- _EXPLORE THE MATERIAL_:
**a)** Which nationalities of foreign tourists does the writer say they could identify by voice in the passage about visiting the Udvar-Hazy museum?
**b)** Pick up the account of the Udvar-Hazy museum visit right after its last paragraph, about the box lunches, and continue it.

- _GIVEN PASSAGE_:
□ □ □ □ □

That view is actually from the second of the museum's three levels. You must go downstairs to the hangar floor for the serious walk-around. I went immediately to the far wall and turned left, where the World War II stuff is on display. Wow! I needed two hours to work my way down the line, from a wingless, unrestored Ki-45 Toryu fighter of the sort the AVG Flying Tigers met at Hengyang in June 1942, to an elegant copy of the Focke-Wulf Fw-190, to the menacingly gorgeous Enola Gay, the Boeing B-29 Superfortress that dropped the Little Boy uranium bomb on Hiroshima. There are also such "lesser" aircraft as a fully fledged Air France Concorde and the Dash-80 prototype of the Boeing 707 jetliner. None of the last three planes--B-29, Concorde, or 707--could have fit into the NASM facility downtown. At Udvar-Hazy, they don't even seem to crowd the hangar.

The selection of planes is excellent, though anyone who hasn't visited NASM downtown might be mystified by what's included. Apparently the curators went out of their way not to duplicate the downtown holdings. Thus you will see a Hawker Hurricane but not the more famous Spitfire; the Fw-190 but not a Messerschmitt Bf-109; a Republic P-47 Thunderbolt but not the North American P-51, at least not one in warpaint; and a handsome Kawanishi N1K Shidan Kai ("George"), rather than the expected Zero. A few planes, like Lope's Hope, were moved out here from downtown. Others, like the Northrop NM-1 Flying Wing, could formerly only be seen at the restoration works at Silver Hill, Maryland. (Eventually, Udvar-Hazy will boast a new restoration hangar, where visitors can gawk at the work underway.) And several are on loan from other museums.

I was struck by the number of foreign tourists--German, Russian, Chinese, and Japanese, to name only those I could identify from their voices. Many were young, too. The Japanese were older; they were very serious; and they lingered longest at Enola Gay and at the even more frightening Yokosuka Naval Arsenal Ohka human bomb. I cannot imagine what it would be like to be Japanese and to be faced with those two instruments of death.

At the far end, Udvar-Hazy is currently serving up box lunches from Subway. This has engendered some complaints, but I liked it. No decisions! Eat and go, eight bucks with soda. You're here to see the planes, right?

□ □ □ □ □

- _RECORDS SHOWN_:
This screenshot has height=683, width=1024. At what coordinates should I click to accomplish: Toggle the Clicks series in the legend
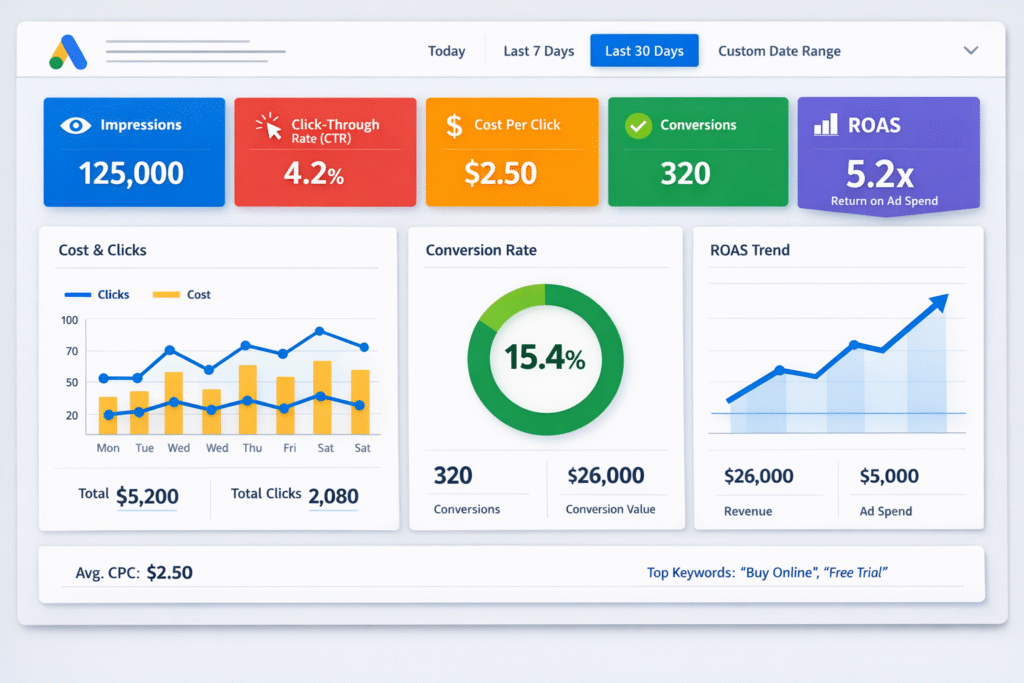pyautogui.click(x=97, y=294)
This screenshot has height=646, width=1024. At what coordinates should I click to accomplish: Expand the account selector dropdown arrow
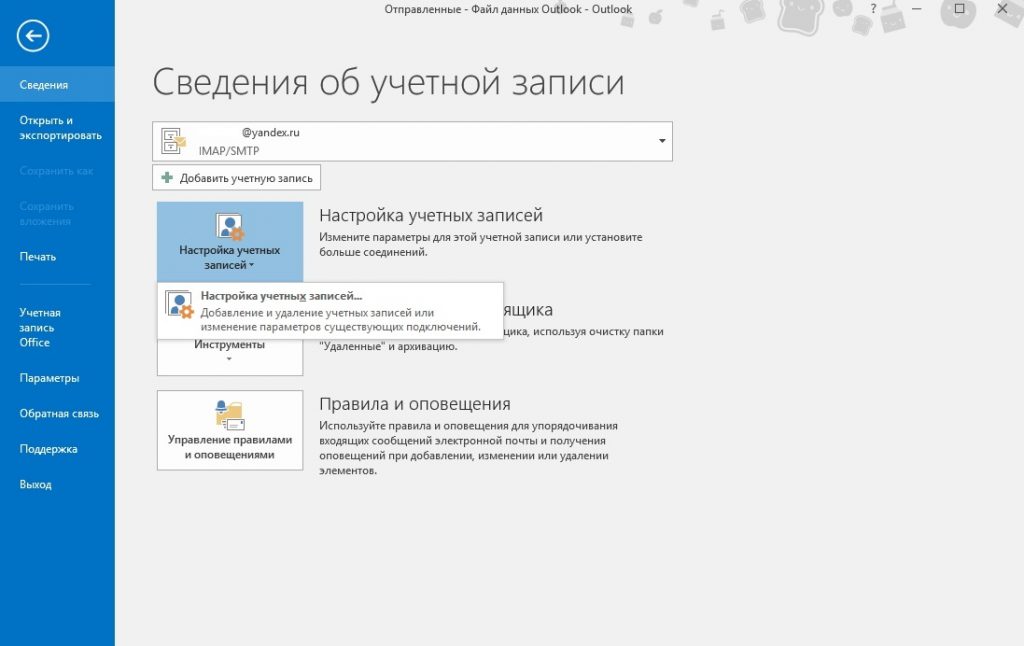point(662,141)
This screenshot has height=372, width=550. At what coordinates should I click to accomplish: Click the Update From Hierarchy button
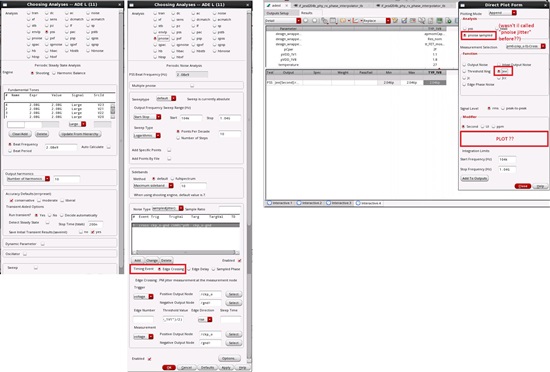coord(80,134)
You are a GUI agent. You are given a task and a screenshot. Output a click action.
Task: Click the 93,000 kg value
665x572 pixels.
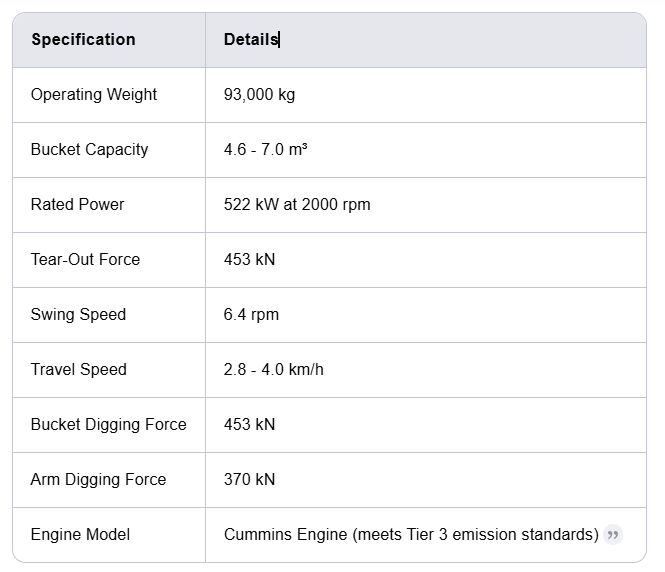tap(259, 94)
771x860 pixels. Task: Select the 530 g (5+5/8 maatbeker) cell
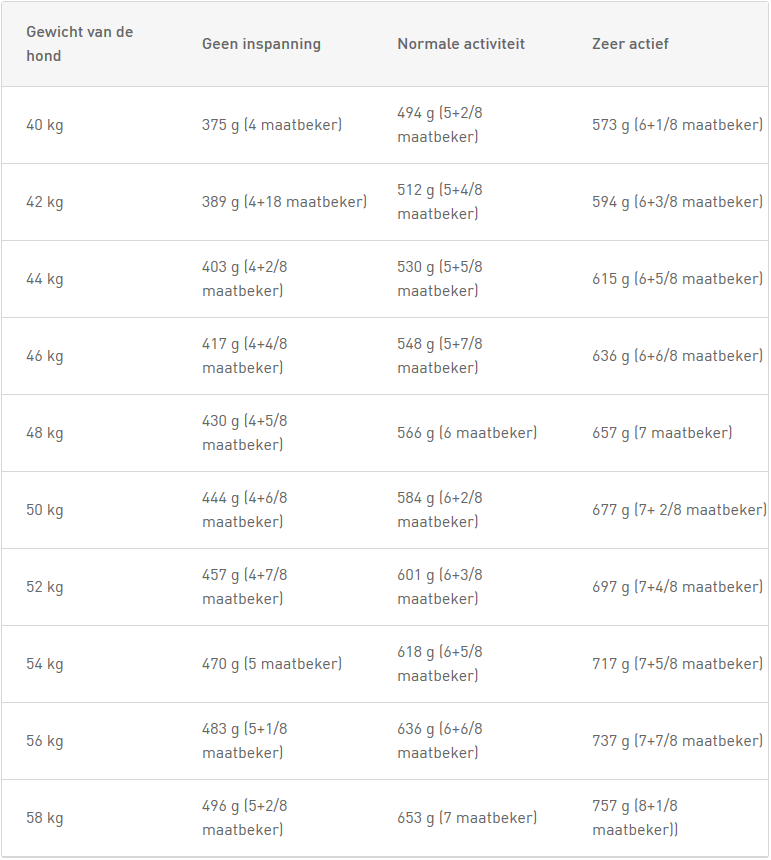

□ □ □ □ □

- _RESPONSES FOR EACH TASK_:
**a)** German, Russian, Chinese, and Japanese.

**b)**
AEC Super Cub

I moved more quickly in the afternoon. Say an hour to cover the rest of the ground floor--World War I, post-1945, generation aviation--and a final hour on the walkways, which are the only way to look many of the planes in the eye. My favorites among these were a sparkling 1941 J-3 Piper Cub and a red-and-white PA-18 Super Cub, the latter all kitted out to search for uranium. By coincidence or design, the Atomic Energy Commission Cub hangs almost directly over Enola Gay. (These walkways are a bit of a problem for the first-timer. You can't get to the third level without going back down to the ground floor, so you're apt to spend a bit more time on the inclined ramps than you expected.)

For me, the only downer was the gift shop. I was under strict orders to bring back something for my granddaughters; it was a bitterly cold day, and somehow the management had heated the gift shop to what seemed like body temperature. I nearly had a meltdown there. As for the Imax theater, I have no comment on that. We're here to look at airplanes, right?

Udvar-Hazy is located at Dulles airport, though there's no connection between them. (You could take a cab, then telephone for another to take you back to the airport.) There are hotels a mile or two away, but the walking would be dangerous and unpleasant; make sure you stay at a place that will shuttle you to the museum. Parking is $12 a day, and the parking lot was only one-third full the day I was there--a Saturday, though a cold one. I took the shuttle bus from NASM downtown. That cost only $7 round trip, though it took most of an hour to cover the 28 miles.

As for the name, well, Stephen Udvar-Hazy was born in Hungary and made a fortune leasing jets to airline companies. He ponied up $65 million to enable the annex to open in time for the 100th anniversary of the Wright brothers' first flight (most of the corporate donors backed out or reduced their pledges after the recession and the terrorist attacks put a hole in their balance sheets). According to NASM's website, the name is pronounced OOD-vahr HAH-zee. However you pronounce it, it's a great success.